Na interminável fila de beija-mão que se formou em Mar-a-Lago, na Flórida, após a vitória de Donald Trump na eleição presidencial de novembro, a presença mais comentada foi a de boa parte dos geniozinhos — hoje homens feitos — que fundaram os gigantes da tecnologia a mover o mundo. Foi uma surpresa: o mesmo conjunto de cabeças criativas e soberanamente independentes que passou anos lhe torcendo o nariz de repente pedia um convite, apertava a mão, jantava com sua família e presenteava com milhões de dólares a vaquinha para a cerimônia de posse e outros festejos da nova gestão. Na terça-feira 7, um dos primeiros da fila, Mark Zuckerberg, dono da Meta e, por tabela, do Facebook, do Instagram e do WhatsApp, foi mais longe no alinhamento e presenteou Trump com uma virada empresarial na medida certa para quem pronuncia inverdades e manipula as redes: a extinção das ferramentas que monitoram discursos e checam a veracidade do conteúdo publicado nas suas plataformas. “É hora de a Meta voltar às raízes no que se refere à liberdade de expressão”, afirmou em vídeo.

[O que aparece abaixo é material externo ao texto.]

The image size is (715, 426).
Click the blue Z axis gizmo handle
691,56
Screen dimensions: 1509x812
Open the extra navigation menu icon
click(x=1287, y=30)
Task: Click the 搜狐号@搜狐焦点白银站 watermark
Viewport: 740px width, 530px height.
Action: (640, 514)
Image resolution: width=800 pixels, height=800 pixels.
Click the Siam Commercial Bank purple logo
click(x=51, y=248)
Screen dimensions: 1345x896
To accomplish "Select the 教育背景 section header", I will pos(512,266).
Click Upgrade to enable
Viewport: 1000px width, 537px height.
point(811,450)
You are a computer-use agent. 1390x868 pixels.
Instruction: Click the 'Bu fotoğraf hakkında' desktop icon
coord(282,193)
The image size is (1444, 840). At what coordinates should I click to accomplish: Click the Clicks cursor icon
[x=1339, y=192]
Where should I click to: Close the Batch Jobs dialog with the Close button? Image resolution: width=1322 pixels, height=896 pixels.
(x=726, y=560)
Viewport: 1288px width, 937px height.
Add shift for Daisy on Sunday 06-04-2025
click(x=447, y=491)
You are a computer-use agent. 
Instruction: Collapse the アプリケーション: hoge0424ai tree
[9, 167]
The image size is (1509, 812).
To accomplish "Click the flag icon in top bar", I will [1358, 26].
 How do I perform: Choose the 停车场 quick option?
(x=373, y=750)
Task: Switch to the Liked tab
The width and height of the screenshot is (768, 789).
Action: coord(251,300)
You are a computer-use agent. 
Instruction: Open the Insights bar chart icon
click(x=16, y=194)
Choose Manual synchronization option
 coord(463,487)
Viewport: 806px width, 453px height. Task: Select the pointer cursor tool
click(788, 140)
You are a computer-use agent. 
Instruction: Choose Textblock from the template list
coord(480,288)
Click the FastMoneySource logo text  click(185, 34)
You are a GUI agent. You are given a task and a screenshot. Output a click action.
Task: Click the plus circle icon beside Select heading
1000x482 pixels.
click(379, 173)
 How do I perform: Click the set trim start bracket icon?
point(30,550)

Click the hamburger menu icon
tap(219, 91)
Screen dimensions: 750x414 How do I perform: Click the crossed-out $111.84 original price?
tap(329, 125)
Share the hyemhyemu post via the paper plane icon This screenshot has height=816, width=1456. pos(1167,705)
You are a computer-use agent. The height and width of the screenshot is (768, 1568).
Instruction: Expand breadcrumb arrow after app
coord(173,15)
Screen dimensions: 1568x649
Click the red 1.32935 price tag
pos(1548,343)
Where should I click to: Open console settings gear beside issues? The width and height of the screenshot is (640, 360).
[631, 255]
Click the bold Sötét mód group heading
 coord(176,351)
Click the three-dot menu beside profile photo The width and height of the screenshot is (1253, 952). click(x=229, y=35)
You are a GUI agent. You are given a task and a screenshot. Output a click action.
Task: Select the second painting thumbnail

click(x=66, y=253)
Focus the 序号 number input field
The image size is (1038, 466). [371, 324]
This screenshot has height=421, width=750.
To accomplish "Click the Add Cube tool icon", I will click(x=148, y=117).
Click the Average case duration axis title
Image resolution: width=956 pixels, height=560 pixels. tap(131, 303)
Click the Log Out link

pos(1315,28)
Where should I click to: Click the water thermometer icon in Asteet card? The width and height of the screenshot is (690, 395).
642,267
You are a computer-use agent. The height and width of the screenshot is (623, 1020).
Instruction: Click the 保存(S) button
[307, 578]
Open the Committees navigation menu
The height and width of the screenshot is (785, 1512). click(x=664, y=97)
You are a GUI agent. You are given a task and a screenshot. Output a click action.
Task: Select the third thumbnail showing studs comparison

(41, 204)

A iniciativa copia o que já é feito no X (ex-Twitter), de Elon Musk, primeiro e mais entusiasta magnata da tecnologia a pôr na cabeça o boné do MAGA (Make America Great Again). Ao comprar sua rede, há três anos, Musk tratou logo de transferir aos usuários a função de denunciar fake news. “Os checadores são politicamente motivados e mais destruíram do que construíram confiança”, justificou agora o dono da Meta. Além do liberou geral nas postagens (com exceção de pornografia, promoção de ilegalidades e “violações de alta gravidade”), a Meta alçou ao cargo de presidente de assuntos internacionais um republicano de carteirinha, Joel Kaplan, e instalou no conselho da empresa Dana White, dono da franquia UFC, trumpista roxo e incentivador do jiu-jítsu, o esporte do coração de Zuck. Outra promessa é ajustar os algoritmos para sugerir mais conteúdo político aos usuários. “Estamos em uma nova era. Começamos a ver que as pessoas estão interessadas nesse assunto novamente”, justificou.
Zuckerberg afirmou ainda que vai trabalhar com o novo governo americano para impedir a “censura” em outros países e citou dois exemplos. Um, a Europa, onde um número crescente de leis dificulta a “inovação”. Outro, a América Latina, onde “tribunais secretos” agem “na surdina” para remover conteúdo indesejável — alusão mal dissimulada ao Supremo Tribunal Federal e ao ministro Alexandre de Moraes, que, no ano passado, suspendeu o X no país por descumprir ordens judiciais. A Meta também vai transferir a reduzida equipe de moderação que sobrou da Califórnia para o Texas — um ímã da direita no qual Musk, sempre ele, instalou boa parte de seu império —, onde acredita que o viés político não será tão forte.
O criador do Facebook e seus colegas do Vale do Silício — e, de certa forma, também Musk, um imigrante sul-africano que começou lá — fazem parte de uma geração criada em universidades onde as ideias progressistas sempre predominaram. O clube dos gênios da tecnologia, no entanto, pela própria linha de trabalho criativo destinado a mudar a vida do planeta, sempre proclamou apreço a um conceito mais libertário, de cada um fazer o que quiser nos limites da legalidade (ou até além dele). A chegada do furacão Trump e da direita radical a princípio não os atraiu, até porque mostravam certo desdém pela política.
Mas aí vieram a onda woke, a pressão cada vez mais intensa por controles na internet, a aprovação de leis responsabilizando os meninos bilionários pelo discurso em suas plataformas — e a ideia de embarcar na canoa antirregulamentação de Trump ganhou forma, apesar dos imensos riscos. Musk foi o primeiro a entrar, sem nem ter certeza de que o garantidor de sua liberdade para empreender — e ganhar muitos dólares — chegaria à Casa Branca. Uma vez proclamada a vitória, visitaram Mar-a-Lago não só Zuckerberg como também Bill Gates, Sergey Brin, do Google, e Jeff Bezos, da Amazon — que, na condição de proprietário do prestigiado Washington Post, já havia barrado o jornal de declarar apoio à democrata Kamala Harris nas eleições, e que anuncia para seu streaming, ainda este ano, um documentário sobre Melania Trump produzido por ela mesma. “Trata-se de um casamento por conveniência”, resume James Dennis, professor de comunicação política da Universidade de Portsmouth. Os donos das big techs dão verniz ao governo Trump, que remove interferências desagradáveis em seus negócios. Consumada essa união de interesses, nem o céu é o limite.